Run the function and I get approximately 5-6 seconds. Ok, not bad. What if we did it asynchronously?

Timing Asynchronous Version

urls: List[str] = [
    '####################1',
    '####################2',
    '####################3',
    '####################4',
    '####################5',
    '####################6',
    '####################7',
    '####################8',
    '####################9',
]

async def a_main(urls: List[str]):
    # create a few tasks and gather them
    await asyncio.gather(
        *[a_download_write_book(url) for url in urls]
    )

if __name__ == "__main__":
    start = time()
    asyncio.run(a_main(urls=urls))
    end = time()
    print(end-start)

So what’s happening in a_main? We use this asyncio.gather() function. What does it do? It runs a sequence of awaitable objects concurrently. Rather than going one by one and using the create_task function to wrap our coroutines in tasks and schedule their execution, we use gather.

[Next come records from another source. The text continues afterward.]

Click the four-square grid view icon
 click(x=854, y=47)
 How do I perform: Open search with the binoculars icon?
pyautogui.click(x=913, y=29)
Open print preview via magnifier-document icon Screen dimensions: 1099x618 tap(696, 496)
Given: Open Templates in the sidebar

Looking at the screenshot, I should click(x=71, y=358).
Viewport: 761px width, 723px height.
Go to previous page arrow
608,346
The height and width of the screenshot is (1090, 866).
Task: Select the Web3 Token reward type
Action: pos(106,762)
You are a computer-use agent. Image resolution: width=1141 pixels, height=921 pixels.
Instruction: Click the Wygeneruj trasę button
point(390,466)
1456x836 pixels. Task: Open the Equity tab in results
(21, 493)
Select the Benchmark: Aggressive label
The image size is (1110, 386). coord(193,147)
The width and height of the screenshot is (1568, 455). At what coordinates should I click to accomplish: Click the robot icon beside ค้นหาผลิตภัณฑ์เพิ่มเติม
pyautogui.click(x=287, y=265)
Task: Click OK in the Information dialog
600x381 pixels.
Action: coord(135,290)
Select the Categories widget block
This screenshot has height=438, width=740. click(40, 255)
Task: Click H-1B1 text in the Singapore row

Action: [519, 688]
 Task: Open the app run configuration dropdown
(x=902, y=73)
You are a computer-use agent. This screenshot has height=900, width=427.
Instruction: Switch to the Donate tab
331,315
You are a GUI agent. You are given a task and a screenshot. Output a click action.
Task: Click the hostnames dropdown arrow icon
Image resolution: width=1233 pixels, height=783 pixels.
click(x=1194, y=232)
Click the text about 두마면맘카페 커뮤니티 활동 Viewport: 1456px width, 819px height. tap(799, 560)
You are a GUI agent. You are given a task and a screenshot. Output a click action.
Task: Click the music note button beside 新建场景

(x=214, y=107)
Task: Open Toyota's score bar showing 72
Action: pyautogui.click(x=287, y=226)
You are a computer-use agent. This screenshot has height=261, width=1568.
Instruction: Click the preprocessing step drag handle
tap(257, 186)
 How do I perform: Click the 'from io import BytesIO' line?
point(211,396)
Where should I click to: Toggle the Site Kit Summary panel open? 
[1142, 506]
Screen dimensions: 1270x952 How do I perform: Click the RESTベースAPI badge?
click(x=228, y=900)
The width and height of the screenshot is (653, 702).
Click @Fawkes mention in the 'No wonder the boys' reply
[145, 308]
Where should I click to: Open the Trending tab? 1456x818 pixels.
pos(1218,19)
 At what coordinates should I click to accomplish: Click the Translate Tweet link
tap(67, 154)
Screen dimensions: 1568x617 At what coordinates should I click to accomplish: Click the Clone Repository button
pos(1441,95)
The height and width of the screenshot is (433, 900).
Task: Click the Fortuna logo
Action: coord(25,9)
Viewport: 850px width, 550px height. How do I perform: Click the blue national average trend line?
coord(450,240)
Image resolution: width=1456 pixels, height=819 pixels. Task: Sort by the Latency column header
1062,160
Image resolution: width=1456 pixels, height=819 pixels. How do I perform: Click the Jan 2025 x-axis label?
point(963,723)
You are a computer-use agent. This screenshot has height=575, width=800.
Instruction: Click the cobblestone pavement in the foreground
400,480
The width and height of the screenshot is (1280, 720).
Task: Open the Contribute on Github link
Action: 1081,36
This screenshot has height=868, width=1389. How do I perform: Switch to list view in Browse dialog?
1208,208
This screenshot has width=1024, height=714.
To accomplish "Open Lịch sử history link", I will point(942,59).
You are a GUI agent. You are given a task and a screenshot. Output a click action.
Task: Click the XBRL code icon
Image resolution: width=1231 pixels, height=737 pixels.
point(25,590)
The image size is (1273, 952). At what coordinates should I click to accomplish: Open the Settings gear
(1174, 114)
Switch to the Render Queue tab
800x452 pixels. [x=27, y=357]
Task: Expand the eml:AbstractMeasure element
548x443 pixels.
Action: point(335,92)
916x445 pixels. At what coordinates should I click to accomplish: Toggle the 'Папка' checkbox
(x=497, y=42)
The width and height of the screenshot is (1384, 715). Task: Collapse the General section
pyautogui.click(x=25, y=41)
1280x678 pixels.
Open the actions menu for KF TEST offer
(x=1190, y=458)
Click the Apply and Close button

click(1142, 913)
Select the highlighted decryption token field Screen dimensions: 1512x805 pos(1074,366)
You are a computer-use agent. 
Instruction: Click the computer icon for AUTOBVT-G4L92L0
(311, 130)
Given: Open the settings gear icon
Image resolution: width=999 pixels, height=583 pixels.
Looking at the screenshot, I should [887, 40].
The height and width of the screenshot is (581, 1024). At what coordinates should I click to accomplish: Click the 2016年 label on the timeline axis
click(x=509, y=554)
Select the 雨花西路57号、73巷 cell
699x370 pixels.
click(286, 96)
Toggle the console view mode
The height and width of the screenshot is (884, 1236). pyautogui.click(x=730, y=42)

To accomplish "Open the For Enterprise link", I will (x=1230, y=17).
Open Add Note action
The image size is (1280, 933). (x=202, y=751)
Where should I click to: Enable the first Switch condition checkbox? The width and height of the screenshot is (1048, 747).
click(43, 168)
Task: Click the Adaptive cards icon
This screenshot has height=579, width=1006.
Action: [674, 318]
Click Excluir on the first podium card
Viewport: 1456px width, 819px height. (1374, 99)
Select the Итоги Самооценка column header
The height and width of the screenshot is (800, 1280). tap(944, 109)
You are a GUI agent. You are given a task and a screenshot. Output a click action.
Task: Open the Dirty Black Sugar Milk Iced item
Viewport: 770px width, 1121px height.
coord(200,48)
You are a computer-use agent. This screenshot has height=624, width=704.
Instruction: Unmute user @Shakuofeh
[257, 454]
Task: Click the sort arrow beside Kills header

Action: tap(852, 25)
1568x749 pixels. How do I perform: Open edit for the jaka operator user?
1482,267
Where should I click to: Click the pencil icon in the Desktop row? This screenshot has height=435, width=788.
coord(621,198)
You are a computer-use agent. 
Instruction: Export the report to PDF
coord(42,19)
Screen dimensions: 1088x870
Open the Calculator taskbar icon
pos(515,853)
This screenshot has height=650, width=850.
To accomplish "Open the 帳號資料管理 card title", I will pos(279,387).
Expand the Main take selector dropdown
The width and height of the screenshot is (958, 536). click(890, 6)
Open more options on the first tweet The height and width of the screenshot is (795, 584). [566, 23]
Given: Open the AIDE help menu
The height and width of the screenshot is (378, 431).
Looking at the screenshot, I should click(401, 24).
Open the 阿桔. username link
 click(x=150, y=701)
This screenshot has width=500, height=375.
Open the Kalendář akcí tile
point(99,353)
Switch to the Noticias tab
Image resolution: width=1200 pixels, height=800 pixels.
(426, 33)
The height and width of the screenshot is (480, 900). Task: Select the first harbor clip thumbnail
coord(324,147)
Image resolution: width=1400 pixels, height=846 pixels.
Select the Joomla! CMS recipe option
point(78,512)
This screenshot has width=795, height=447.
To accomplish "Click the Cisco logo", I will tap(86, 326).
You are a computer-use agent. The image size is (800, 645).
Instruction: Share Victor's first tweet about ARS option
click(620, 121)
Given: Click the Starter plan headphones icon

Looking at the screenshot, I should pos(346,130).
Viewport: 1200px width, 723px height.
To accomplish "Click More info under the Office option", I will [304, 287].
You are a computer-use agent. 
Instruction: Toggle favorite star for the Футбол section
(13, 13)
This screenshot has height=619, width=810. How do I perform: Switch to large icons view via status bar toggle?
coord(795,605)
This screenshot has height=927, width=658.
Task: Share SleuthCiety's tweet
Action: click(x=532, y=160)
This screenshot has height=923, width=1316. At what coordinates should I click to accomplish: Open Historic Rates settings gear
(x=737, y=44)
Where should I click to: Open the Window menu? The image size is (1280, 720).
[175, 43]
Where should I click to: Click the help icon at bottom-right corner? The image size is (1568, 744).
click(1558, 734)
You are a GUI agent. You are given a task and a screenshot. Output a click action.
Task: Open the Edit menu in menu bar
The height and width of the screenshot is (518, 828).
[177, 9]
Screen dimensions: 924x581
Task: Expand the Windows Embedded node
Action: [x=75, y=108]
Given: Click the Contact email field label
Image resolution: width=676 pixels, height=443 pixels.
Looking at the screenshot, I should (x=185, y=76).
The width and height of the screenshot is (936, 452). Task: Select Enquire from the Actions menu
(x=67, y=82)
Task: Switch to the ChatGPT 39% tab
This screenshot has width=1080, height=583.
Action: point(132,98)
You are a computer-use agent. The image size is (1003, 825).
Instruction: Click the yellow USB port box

We run the program and I get approximately 1.1-1.6 seconds. That’s quite a bit faster. Keep in mind that I’m only downloading and requesting 9 files with a total size of 2 MB or so. If you were requesting lots and lots of files, you might see an even better improvement. Furthermore, when we ran the synchronous version, the files were downloded in the order in the list and consequenly the print statements ran in that order. In the asynchronous version, however, the print statements occurred whenever the file was downloaded and written. Probably in a different order. In fact if you run it a few times, you will get different orders.

So is asyncio useful? Definitely. In the next few posts we’ll go through some more concepts and theory and then build a few more things before looking at how to test asynchronous code. Finally, I am also using async in the FastAPI backend for Web CNLearn (which may or may not be published at the time I am publishing this). See you soon!